- **PROMPT**: Please return exactly the lines below that run from the line with "This screenshot has height=812, width=1500." through the end of the listing, both included, but not the pictures.

- **INFORMATION SUPPLIED**:
+++++
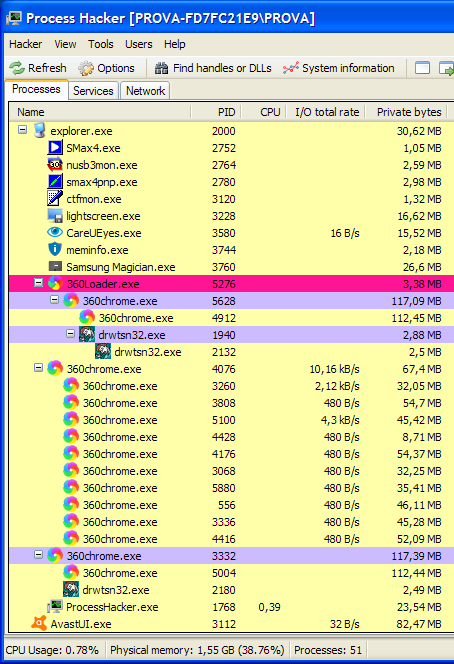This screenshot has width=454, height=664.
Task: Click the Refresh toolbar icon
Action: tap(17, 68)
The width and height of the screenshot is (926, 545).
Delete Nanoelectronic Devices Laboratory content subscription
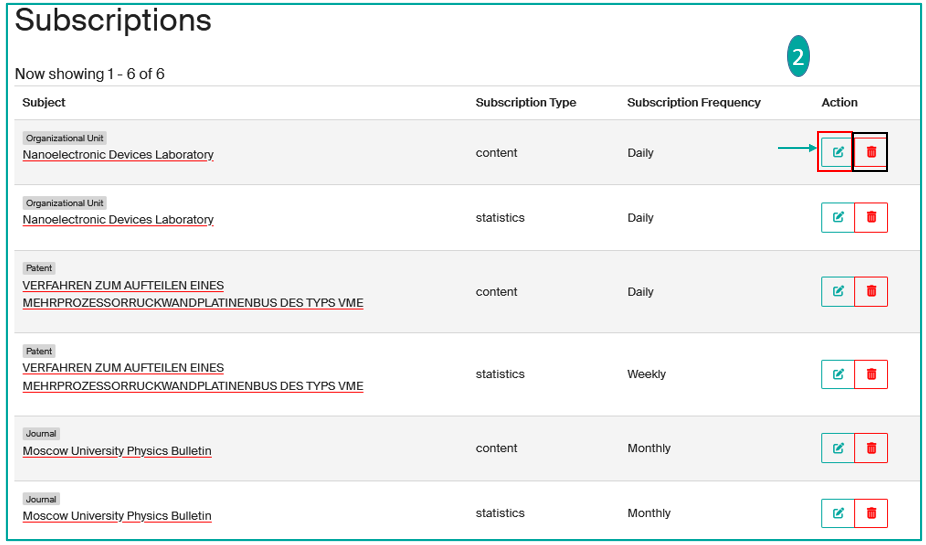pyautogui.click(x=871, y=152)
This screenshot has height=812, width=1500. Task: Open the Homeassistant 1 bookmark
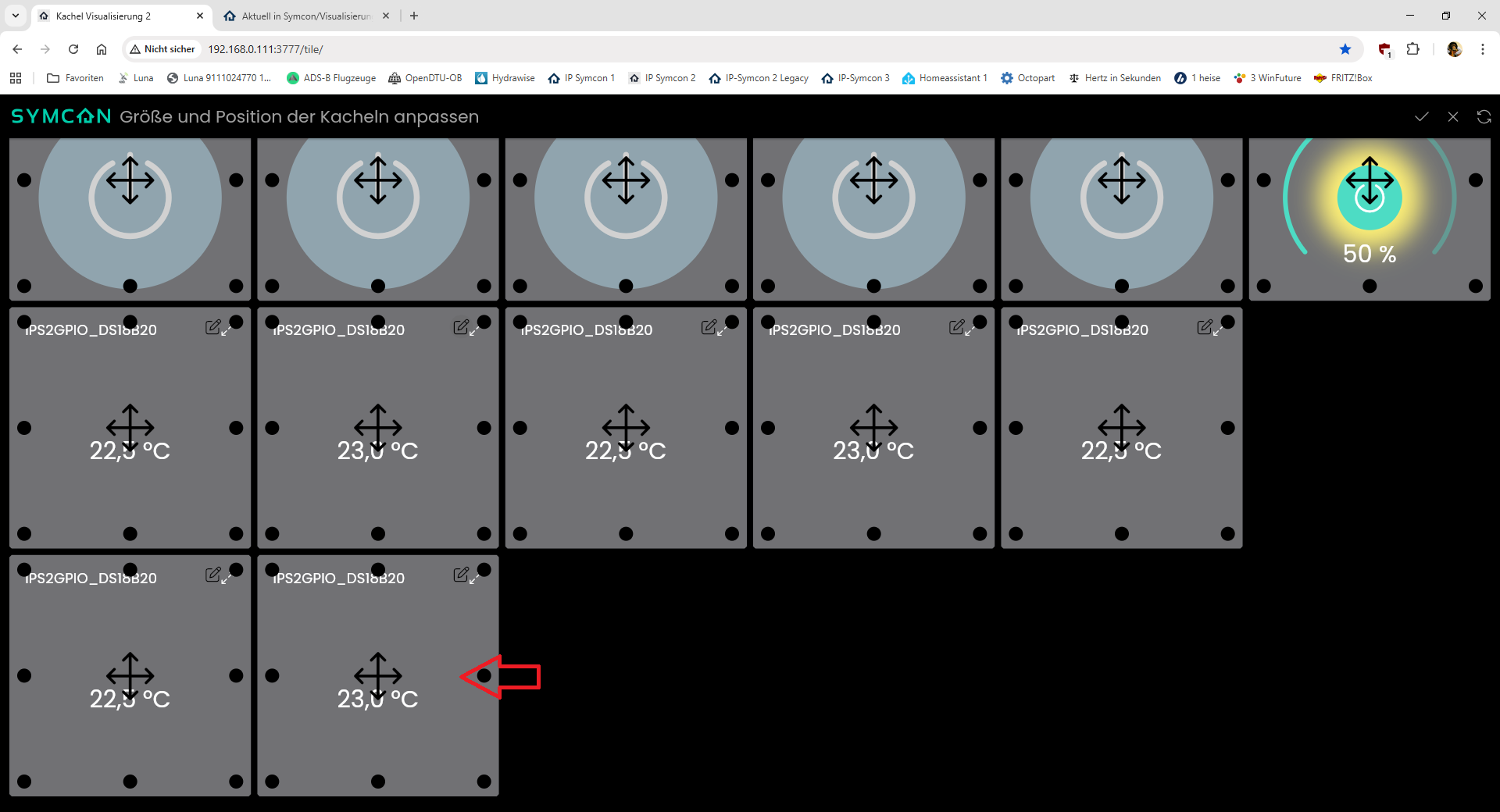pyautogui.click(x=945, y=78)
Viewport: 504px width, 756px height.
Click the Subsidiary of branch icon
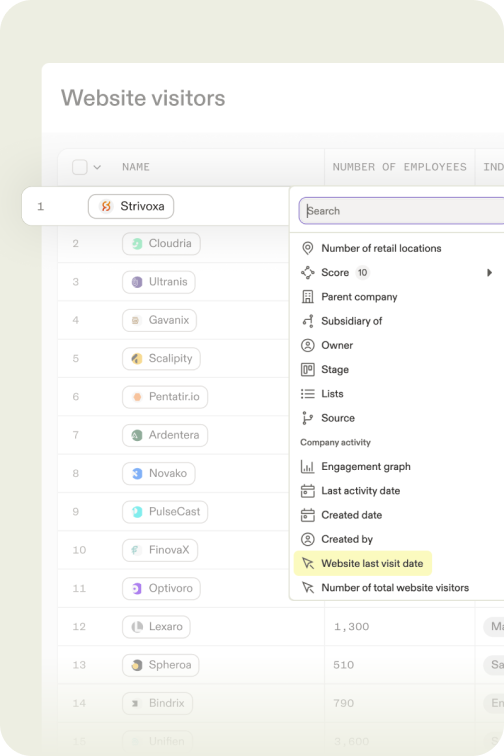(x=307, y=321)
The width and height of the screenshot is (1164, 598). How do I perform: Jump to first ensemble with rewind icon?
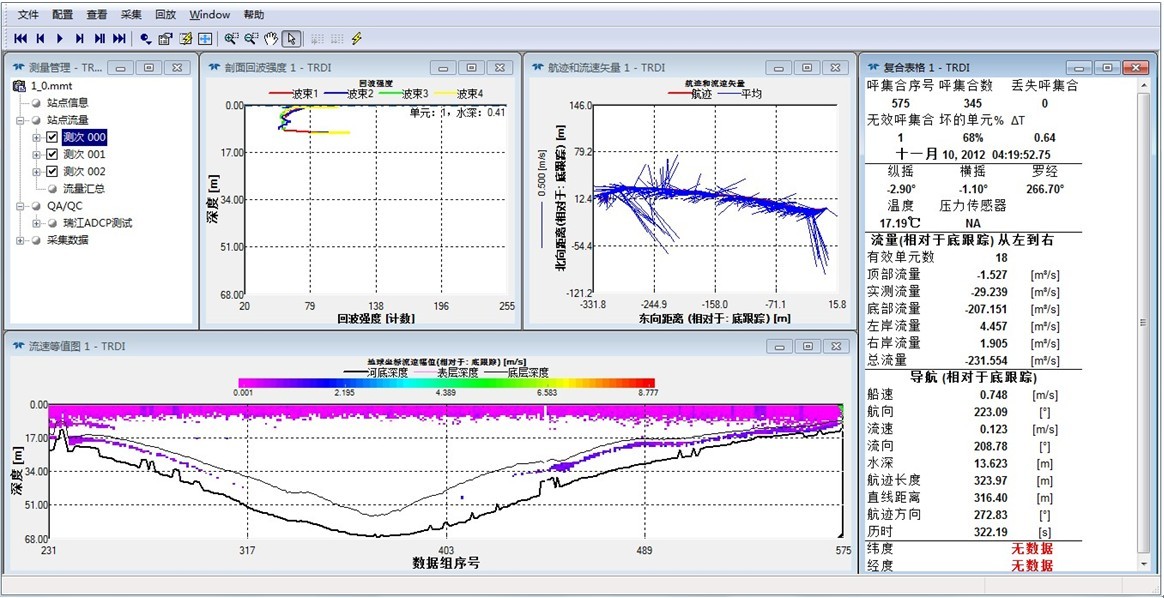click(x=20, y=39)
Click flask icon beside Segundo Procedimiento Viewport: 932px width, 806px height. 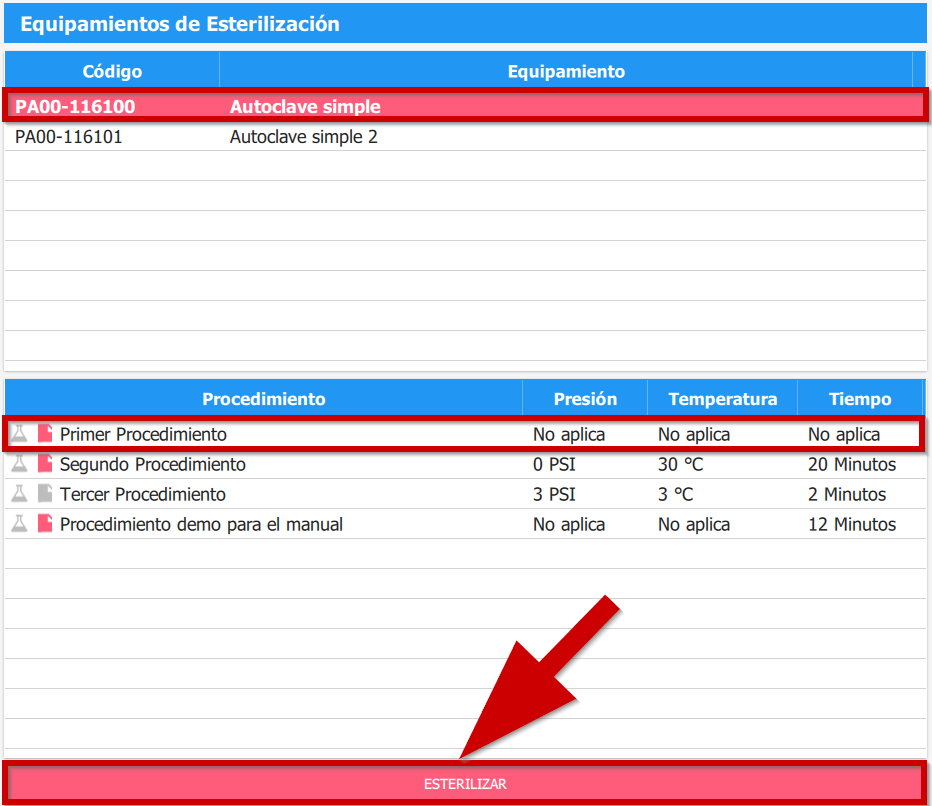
+++++
- **WRITTEN RESPONSE**:
This screenshot has height=812, width=1500. Task: Open the Homeassistant 1 bookmark
pyautogui.click(x=945, y=78)
Viewport: 504px width, 756px height.
Click the Subsidiary of branch icon
(x=307, y=321)
The width and height of the screenshot is (1164, 598). How do I perform: Jump to first ensemble with rewind icon?
click(x=20, y=39)
Click flask icon beside Segundo Procedimiento Viewport: 932px width, 806px height. 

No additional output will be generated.